IBM and AI Singapore to advance Southeast Asian LLM Heaptalk

Heaptalk, Jakarta — The US-based behemoth company IBM signed a Memorandum of Understanding (MoU) with AI Singapore (AISG) to test the Southeast Asian Large Language Model (LLM), aiming to assist developers in building customized artificial intelligence (AI) applications.

In the detailed cooperation, IBM will test the Southeast Asian Languages in One Network (SEA-LION) using IBM’s Big Blue AI technology and data platform, Watsonx, and work with AI Singapore’s LLM. This scheme intends to help organizations choose suitable AI models for their business requirements.

“The progress of Gen AI will bring more significant performance in smaller language models, with users allowed to personalize models based on their business and industry requirements. No one model is a one-size-fits-all for businesses, and organizations must be empowered to use their models based on their needs,” General Manager and Technology Leader of IBM ASEAN Catherine Lian affirmed.

The open-source LLM of AISG, these entities will construct SEA-LION to be simple, flexible, and more quickly than other LLMs. As it is known, its current iteration runs on two base models, spanning a 3-billion-parameter model and a 7-billion-parameter model.
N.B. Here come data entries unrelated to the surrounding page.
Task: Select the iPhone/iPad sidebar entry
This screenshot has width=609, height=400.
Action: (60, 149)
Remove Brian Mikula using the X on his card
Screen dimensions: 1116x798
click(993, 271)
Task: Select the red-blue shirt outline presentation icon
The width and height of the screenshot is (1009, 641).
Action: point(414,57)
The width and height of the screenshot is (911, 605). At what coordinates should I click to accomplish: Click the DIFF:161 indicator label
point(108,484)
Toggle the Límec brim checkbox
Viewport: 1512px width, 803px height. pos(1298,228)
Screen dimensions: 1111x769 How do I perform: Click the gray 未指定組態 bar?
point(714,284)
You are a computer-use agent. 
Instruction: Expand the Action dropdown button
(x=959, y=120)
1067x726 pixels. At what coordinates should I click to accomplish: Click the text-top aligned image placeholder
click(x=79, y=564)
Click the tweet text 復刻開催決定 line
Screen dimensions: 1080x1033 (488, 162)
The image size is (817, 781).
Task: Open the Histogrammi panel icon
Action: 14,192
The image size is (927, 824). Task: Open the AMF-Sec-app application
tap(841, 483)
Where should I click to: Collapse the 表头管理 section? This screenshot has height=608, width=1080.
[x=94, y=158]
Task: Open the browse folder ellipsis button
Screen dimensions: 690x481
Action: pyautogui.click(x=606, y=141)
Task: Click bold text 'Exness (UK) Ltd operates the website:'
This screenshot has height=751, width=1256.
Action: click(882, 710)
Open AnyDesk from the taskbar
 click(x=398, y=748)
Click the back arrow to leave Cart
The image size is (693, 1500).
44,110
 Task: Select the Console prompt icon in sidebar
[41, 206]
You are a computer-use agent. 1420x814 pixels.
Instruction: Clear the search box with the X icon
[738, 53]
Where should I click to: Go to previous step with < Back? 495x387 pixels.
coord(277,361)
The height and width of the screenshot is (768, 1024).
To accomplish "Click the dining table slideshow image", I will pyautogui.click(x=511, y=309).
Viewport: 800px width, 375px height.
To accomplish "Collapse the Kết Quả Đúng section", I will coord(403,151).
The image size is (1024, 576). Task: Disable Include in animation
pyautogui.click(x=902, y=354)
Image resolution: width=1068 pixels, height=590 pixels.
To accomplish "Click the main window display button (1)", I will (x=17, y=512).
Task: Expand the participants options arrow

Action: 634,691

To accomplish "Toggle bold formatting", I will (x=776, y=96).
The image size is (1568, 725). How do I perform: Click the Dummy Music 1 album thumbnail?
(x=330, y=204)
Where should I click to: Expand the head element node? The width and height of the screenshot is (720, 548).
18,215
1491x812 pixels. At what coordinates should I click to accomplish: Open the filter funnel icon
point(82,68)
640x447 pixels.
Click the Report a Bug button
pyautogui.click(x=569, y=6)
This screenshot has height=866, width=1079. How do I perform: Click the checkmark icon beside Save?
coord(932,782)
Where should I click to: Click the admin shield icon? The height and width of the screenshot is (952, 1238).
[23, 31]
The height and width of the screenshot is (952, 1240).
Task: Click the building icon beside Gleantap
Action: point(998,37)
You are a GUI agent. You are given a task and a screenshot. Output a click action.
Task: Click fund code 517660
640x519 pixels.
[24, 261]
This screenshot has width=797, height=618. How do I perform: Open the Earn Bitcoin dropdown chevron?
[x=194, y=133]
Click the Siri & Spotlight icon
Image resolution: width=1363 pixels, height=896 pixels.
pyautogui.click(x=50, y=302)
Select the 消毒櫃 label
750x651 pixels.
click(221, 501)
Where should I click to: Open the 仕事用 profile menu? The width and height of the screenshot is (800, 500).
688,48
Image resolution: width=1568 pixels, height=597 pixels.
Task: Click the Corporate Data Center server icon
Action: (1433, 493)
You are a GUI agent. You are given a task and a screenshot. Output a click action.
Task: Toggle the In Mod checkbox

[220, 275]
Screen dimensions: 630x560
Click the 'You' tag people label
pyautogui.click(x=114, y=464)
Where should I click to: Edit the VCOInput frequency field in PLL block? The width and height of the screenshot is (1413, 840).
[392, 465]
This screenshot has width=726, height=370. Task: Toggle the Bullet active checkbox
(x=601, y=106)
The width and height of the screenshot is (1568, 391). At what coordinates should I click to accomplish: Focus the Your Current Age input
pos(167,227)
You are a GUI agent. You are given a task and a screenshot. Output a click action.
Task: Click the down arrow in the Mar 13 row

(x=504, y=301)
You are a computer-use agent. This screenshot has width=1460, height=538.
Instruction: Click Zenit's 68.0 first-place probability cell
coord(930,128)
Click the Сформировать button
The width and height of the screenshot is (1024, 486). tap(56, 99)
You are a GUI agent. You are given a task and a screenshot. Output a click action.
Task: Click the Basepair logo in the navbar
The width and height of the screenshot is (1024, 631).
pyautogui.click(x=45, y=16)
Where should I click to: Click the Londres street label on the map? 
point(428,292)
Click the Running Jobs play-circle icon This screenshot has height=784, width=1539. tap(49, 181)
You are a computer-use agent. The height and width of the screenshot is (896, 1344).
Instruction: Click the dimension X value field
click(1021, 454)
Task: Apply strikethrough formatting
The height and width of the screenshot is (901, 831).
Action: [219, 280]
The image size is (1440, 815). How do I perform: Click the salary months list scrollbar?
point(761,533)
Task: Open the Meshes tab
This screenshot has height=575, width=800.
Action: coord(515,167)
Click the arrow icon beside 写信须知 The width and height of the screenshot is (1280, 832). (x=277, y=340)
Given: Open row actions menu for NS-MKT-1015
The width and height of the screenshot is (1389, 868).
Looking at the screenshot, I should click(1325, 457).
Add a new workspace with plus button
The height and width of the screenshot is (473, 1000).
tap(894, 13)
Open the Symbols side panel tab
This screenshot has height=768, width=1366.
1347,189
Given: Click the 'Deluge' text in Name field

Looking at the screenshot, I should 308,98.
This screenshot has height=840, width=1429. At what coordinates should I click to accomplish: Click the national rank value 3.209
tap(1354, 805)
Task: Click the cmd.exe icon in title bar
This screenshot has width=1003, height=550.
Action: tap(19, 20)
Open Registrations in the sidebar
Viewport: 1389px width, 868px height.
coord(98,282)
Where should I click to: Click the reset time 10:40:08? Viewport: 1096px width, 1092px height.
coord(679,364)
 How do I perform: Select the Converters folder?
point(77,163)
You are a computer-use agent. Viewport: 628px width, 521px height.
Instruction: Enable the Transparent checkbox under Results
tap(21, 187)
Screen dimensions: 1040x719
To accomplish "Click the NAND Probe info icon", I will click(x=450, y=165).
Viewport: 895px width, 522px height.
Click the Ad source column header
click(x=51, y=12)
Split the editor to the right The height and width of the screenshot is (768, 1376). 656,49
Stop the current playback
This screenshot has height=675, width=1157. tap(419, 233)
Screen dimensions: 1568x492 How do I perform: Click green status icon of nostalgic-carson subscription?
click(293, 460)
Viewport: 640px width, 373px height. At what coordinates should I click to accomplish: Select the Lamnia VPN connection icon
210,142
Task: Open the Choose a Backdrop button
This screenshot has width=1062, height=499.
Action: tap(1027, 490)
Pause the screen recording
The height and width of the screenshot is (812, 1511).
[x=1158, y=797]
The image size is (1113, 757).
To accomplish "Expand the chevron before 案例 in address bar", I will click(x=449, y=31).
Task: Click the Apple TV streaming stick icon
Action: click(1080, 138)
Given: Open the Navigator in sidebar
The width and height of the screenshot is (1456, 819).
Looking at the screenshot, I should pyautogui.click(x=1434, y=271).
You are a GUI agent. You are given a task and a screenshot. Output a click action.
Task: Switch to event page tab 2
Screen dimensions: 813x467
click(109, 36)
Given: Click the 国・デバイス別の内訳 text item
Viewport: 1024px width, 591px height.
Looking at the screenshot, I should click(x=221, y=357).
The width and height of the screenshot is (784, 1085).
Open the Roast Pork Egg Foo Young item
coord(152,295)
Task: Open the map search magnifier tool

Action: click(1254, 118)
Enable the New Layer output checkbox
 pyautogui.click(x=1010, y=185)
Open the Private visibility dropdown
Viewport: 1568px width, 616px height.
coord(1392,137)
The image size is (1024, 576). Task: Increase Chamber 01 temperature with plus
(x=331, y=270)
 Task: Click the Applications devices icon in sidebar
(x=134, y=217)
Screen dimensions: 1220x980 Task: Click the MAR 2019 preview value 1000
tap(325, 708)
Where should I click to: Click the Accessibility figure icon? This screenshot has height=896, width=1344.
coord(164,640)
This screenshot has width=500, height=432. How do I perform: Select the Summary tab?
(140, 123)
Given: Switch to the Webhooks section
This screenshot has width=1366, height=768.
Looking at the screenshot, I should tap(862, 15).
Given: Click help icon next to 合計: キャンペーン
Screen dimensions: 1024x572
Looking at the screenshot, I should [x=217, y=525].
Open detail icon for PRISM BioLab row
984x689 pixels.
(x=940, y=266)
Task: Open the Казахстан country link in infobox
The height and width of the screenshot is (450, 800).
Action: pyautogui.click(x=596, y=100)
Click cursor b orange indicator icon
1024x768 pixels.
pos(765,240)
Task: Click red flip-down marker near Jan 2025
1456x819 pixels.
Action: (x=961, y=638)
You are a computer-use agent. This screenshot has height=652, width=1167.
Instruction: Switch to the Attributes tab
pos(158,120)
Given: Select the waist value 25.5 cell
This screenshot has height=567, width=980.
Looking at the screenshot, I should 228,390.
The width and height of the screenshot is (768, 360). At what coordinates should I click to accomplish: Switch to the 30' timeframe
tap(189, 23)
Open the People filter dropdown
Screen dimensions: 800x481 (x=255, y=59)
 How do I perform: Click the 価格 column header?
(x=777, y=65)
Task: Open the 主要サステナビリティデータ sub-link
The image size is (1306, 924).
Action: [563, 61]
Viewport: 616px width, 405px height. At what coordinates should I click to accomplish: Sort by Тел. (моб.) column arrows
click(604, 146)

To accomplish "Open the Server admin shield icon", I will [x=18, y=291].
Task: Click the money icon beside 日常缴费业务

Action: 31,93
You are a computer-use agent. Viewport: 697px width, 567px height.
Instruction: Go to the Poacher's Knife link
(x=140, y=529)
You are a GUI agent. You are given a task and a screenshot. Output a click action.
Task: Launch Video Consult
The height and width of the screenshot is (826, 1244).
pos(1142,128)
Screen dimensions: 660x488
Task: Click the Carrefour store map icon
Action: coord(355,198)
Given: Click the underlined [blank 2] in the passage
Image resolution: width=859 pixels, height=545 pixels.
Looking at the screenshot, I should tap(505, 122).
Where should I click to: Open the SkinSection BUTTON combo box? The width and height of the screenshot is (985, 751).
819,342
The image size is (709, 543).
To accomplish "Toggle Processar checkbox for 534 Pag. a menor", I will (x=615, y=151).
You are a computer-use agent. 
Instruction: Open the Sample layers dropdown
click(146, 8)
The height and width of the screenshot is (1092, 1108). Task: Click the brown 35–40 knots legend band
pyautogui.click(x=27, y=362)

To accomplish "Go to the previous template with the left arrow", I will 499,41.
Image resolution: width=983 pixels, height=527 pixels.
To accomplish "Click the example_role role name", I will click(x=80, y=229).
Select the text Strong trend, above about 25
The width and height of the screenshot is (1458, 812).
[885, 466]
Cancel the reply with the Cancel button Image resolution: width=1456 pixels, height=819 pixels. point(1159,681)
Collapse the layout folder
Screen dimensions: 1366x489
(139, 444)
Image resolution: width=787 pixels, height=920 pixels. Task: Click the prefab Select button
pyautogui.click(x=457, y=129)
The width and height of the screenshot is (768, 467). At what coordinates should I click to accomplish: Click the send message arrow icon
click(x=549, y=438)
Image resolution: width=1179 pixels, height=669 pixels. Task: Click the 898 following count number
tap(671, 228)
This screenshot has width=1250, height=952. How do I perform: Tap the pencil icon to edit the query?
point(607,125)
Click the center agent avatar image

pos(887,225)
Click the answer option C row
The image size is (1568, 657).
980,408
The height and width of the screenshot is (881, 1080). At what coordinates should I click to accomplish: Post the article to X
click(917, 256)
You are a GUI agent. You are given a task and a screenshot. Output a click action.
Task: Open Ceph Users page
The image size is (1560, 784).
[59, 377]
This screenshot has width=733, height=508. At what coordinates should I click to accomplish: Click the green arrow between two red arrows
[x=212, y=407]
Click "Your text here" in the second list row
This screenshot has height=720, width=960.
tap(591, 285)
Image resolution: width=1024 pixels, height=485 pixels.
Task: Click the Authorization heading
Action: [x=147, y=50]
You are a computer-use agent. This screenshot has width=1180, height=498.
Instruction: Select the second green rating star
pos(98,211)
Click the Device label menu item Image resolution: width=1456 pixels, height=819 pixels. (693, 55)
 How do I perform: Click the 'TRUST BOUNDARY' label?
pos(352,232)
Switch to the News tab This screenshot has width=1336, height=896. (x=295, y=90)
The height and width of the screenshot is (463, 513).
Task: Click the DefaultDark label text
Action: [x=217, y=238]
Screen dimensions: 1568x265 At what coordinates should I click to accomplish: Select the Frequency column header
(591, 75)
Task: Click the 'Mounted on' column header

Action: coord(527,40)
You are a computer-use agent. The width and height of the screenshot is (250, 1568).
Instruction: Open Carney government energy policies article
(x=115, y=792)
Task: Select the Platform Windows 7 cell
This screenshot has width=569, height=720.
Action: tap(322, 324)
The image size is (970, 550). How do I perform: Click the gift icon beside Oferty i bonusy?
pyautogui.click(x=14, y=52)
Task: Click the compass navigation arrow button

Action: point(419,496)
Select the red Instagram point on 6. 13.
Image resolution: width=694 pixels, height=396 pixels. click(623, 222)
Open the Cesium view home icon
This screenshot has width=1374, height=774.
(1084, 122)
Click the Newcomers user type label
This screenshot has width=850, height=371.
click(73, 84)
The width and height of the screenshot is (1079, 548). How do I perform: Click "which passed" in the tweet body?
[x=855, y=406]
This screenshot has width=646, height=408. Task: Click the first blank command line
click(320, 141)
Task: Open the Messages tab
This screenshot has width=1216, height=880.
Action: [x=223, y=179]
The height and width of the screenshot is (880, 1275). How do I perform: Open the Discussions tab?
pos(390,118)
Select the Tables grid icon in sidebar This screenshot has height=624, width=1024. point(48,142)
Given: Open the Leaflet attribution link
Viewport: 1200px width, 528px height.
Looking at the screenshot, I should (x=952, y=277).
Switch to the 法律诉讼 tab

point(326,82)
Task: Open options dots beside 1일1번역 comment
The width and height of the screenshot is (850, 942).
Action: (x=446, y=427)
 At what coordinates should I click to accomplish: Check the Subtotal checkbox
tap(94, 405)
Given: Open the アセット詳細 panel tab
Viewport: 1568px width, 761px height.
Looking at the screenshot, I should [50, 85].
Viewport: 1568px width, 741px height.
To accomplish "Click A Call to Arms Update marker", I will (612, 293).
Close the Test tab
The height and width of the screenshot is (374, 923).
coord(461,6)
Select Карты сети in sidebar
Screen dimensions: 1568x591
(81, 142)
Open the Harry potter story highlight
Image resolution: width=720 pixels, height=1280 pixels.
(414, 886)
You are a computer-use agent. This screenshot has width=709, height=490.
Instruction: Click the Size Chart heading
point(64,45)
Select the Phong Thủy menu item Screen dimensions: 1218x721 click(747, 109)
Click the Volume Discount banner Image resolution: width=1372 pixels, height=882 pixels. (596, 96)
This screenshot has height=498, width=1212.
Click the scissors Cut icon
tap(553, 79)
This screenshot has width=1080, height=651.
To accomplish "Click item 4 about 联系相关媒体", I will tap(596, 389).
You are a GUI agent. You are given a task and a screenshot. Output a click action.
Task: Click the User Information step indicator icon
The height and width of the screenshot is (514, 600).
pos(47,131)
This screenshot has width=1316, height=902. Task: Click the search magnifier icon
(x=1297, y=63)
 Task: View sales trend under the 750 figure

The LLM’s training data comprises around 981 billion language tokens, which AISG defines as fragments of words created from the breaking down text during the tokenization process. These fragments cover 623 billion English tokens, 128 billion Southeast Asia tokens, and 91 billion Chinese tokens.

As part of the collaboration, IBM also intends to incorporate the model into its AI use case library, Digital Self-Serve Co-Create Experience (DSCE), to allow data scientists, developers, and engineers to explore localized Gen AI to expedite their work.

“The SEA-LION LLM is a big step forward in creating an open AI system and addressing the ASEAN language challenges that companies and governments face when working with AI,” affirmed Lian.